REQUIREMENTS
Can you recast every line of the records below as a Markdown table with two columns, "Row" for the row number and "Text" for the line itself, skipping blank lines?

[Begin EXCERPTED RECORDS]

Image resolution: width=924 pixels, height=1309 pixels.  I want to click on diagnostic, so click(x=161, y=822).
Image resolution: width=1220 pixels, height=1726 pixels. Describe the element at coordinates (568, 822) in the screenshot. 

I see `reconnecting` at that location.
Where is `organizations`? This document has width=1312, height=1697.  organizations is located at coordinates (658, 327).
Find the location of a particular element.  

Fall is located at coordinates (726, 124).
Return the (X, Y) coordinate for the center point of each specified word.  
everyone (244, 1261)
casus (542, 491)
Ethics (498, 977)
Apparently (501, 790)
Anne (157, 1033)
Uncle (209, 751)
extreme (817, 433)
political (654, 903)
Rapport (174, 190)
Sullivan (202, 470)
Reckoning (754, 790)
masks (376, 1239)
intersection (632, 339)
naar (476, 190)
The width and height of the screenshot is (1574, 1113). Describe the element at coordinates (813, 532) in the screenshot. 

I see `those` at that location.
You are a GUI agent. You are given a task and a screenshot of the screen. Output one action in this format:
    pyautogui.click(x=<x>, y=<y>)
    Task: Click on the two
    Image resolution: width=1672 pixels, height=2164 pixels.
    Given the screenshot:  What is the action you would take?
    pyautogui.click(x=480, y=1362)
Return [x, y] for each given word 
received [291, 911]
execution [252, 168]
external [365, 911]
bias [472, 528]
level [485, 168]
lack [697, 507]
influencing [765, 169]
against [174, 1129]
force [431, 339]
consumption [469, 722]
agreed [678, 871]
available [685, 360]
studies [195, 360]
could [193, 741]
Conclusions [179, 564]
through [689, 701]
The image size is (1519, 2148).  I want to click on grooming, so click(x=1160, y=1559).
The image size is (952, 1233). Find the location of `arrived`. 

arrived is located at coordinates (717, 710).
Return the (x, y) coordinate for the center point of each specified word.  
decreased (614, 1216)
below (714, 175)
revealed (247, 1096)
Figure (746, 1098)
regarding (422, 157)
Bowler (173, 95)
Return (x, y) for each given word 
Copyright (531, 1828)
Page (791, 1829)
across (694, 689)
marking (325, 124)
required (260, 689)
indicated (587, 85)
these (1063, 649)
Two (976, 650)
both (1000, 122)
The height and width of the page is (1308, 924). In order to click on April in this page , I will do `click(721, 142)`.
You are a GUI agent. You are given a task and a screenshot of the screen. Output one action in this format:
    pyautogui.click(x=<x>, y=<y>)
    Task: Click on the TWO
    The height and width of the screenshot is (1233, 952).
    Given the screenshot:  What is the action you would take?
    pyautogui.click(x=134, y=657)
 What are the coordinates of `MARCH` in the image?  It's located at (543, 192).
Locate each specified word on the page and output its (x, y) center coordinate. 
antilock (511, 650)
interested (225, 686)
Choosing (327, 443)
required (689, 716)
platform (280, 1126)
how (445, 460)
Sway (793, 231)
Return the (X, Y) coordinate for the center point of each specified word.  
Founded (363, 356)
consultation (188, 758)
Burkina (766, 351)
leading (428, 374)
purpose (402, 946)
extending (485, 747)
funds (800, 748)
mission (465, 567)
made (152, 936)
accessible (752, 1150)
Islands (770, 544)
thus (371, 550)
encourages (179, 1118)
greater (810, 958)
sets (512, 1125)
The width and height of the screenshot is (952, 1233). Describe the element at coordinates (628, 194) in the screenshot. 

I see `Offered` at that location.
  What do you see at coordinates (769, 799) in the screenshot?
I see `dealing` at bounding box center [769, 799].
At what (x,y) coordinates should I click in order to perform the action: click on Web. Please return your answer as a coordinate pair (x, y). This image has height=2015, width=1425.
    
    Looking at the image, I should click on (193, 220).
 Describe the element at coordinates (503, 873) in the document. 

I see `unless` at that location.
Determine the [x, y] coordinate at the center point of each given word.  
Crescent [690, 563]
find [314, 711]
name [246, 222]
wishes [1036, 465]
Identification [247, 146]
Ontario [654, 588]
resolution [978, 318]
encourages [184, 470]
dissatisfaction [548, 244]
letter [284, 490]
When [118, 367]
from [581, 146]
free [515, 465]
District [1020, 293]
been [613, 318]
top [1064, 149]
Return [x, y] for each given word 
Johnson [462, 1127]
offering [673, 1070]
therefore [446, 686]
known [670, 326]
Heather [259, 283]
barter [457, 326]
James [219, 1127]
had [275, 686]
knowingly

[End EXCERPTED RECORDS]

RESPONSE FOR THIS EXERCISE
| Row | Text |
|---|---|
| 1 | Image resolution: width=924 pixels, height=1309 pixels.  I want to click on diagnostic, so click(x=161, y=822). |
| 2 | Image resolution: width=1220 pixels, height=1726 pixels. Describe the element at coordinates (568, 822) in the screenshot.  |
| 3 | I see `reconnecting` at that location. |
| 4 | Where is `organizations`? This document has width=1312, height=1697.  organizations is located at coordinates (658, 327). |
| 5 | Find the location of a particular element.   |
| 6 | Fall is located at coordinates (726, 124). |
| 7 | Return the (X, Y) coordinate for the center point of each specified word.   |
| 8 | everyone (244, 1261) |
| 9 | casus (542, 491) |
| 10 | Ethics (498, 977) |
| 11 | Apparently (501, 790) |
| 12 | Anne (157, 1033) |
| 13 | Uncle (209, 751) |
| 14 | extreme (817, 433) |
| 15 | political (654, 903) |
| 16 | Rapport (174, 190) |
| 17 | Sullivan (202, 470) |
| 18 | Reckoning (754, 790) |
| 19 | masks (376, 1239) |
| 20 | intersection (632, 339) |
| 21 | naar (476, 190) |
| 22 | The width and height of the screenshot is (1574, 1113). Describe the element at coordinates (813, 532) in the screenshot.  |
| 23 | I see `those` at that location. |
| 24 | You are a GUI agent. You are given a task and a screenshot of the screen. Output one action in this format: |
| 25 |     pyautogui.click(x=<x>, y=<y>) |
| 26 |     Task: Click on the two |
| 27 |     Image resolution: width=1672 pixels, height=2164 pixels. |
| 28 |     Given the screenshot:  What is the action you would take? |
| 29 |     pyautogui.click(x=480, y=1362) |
| 30 | Return [x, y] for each given word  |
| 31 | received [291, 911] |
| 32 | execution [252, 168] |
| 33 | external [365, 911] |
| 34 | bias [472, 528] |
| 35 | level [485, 168] |
| 36 | lack [697, 507] |
| 37 | influencing [765, 169] |
| 38 | against [174, 1129] |
| 39 | force [431, 339] |
| 40 | consumption [469, 722] |
| 41 | agreed [678, 871] |
| 42 | available [685, 360] |
| 43 | studies [195, 360] |
| 44 | could [193, 741] |
| 45 | Conclusions [179, 564] |
| 46 | through [689, 701] |
| 47 | The image size is (1519, 2148).  I want to click on grooming, so click(x=1160, y=1559). |
| 48 | The image size is (952, 1233). Find the location of `arrived`.  |
| 49 | arrived is located at coordinates (717, 710). |
| 50 | Return the (x, y) coordinate for the center point of each specified word.   |
| 51 | decreased (614, 1216) |
| 52 | below (714, 175) |
| 53 | revealed (247, 1096) |
| 54 | Figure (746, 1098) |
| 55 | regarding (422, 157) |
| 56 | Bowler (173, 95) |
| 57 | Return (x, y) for each given word  |
| 58 | Copyright (531, 1828) |
| 59 | Page (791, 1829) |
| 60 | across (694, 689) |
| 61 | marking (325, 124) |
| 62 | required (260, 689) |
| 63 | indicated (587, 85) |
| 64 | these (1063, 649) |
| 65 | Two (976, 650) |
| 66 | both (1000, 122) |
| 67 | The height and width of the page is (1308, 924). In order to click on April in this page , I will do `click(721, 142)`. |
| 68 | You are a GUI agent. You are given a task and a screenshot of the screen. Output one action in this format: |
| 69 |     pyautogui.click(x=<x>, y=<y>) |
| 70 |     Task: Click on the TWO |
| 71 |     The height and width of the screenshot is (1233, 952). |
| 72 |     Given the screenshot:  What is the action you would take? |
| 73 |     pyautogui.click(x=134, y=657) |
| 74 |  What are the coordinates of `MARCH` in the image?  It's located at (543, 192). |
| 75 | Locate each specified word on the page and output its (x, y) center coordinate.  |
| 76 | antilock (511, 650) |
| 77 | interested (225, 686) |
| 78 | Choosing (327, 443) |
| 79 | required (689, 716) |
| 80 | platform (280, 1126) |
| 81 | how (445, 460) |
| 82 | Sway (793, 231) |
| 83 | Return the (X, Y) coordinate for the center point of each specified word.   |
| 84 | Founded (363, 356) |
| 85 | consultation (188, 758) |
| 86 | Burkina (766, 351) |
| 87 | leading (428, 374) |
| 88 | purpose (402, 946) |
| 89 | extending (485, 747) |
| 90 | funds (800, 748) |
| 91 | mission (465, 567) |
| 92 | made (152, 936) |
| 93 | accessible (752, 1150) |
| 94 | Islands (770, 544) |
| 95 | thus (371, 550) |
| 96 | encourages (179, 1118) |
| 97 | greater (810, 958) |
| 98 | sets (512, 1125) |
| 99 | The width and height of the screenshot is (952, 1233). Describe the element at coordinates (628, 194) in the screenshot.  |
| 100 | I see `Offered` at that location. |
| 101 |   What do you see at coordinates (769, 799) in the screenshot? |
| 102 | I see `dealing` at bounding box center [769, 799]. |
| 103 | At what (x,y) coordinates should I click in order to perform the action: click on Web. Please return your answer as a coordinate pair (x, y). This image has height=2015, width=1425. |
| 104 |     Looking at the image, I should click on (193, 220). |
| 105 |  Describe the element at coordinates (503, 873) in the document.  |
| 106 | I see `unless` at that location. |
| 107 | Determine the [x, y] coordinate at the center point of each given word.   |
| 108 | Crescent [690, 563] |
| 109 | find [314, 711] |
| 110 | name [246, 222] |
| 111 | wishes [1036, 465] |
| 112 | Identification [247, 146] |
| 113 | Ontario [654, 588] |
| 114 | resolution [978, 318] |
| 115 | encourages [184, 470] |
| 116 | dissatisfaction [548, 244] |
| 117 | letter [284, 490] |
| 118 | When [118, 367] |
| 119 | from [581, 146] |
| 120 | free [515, 465] |
| 121 | District [1020, 293] |
| 122 | been [613, 318] |
| 123 | top [1064, 149] |
| 124 | Return [x, y] for each given word  |
| 125 | Johnson [462, 1127] |
| 126 | offering [673, 1070] |
| 127 | therefore [446, 686] |
| 128 | known [670, 326] |
| 129 | Heather [259, 283] |
| 130 | barter [457, 326] |
| 131 | James [219, 1127] |
| 132 | had [275, 686] |
| 133 | knowingly |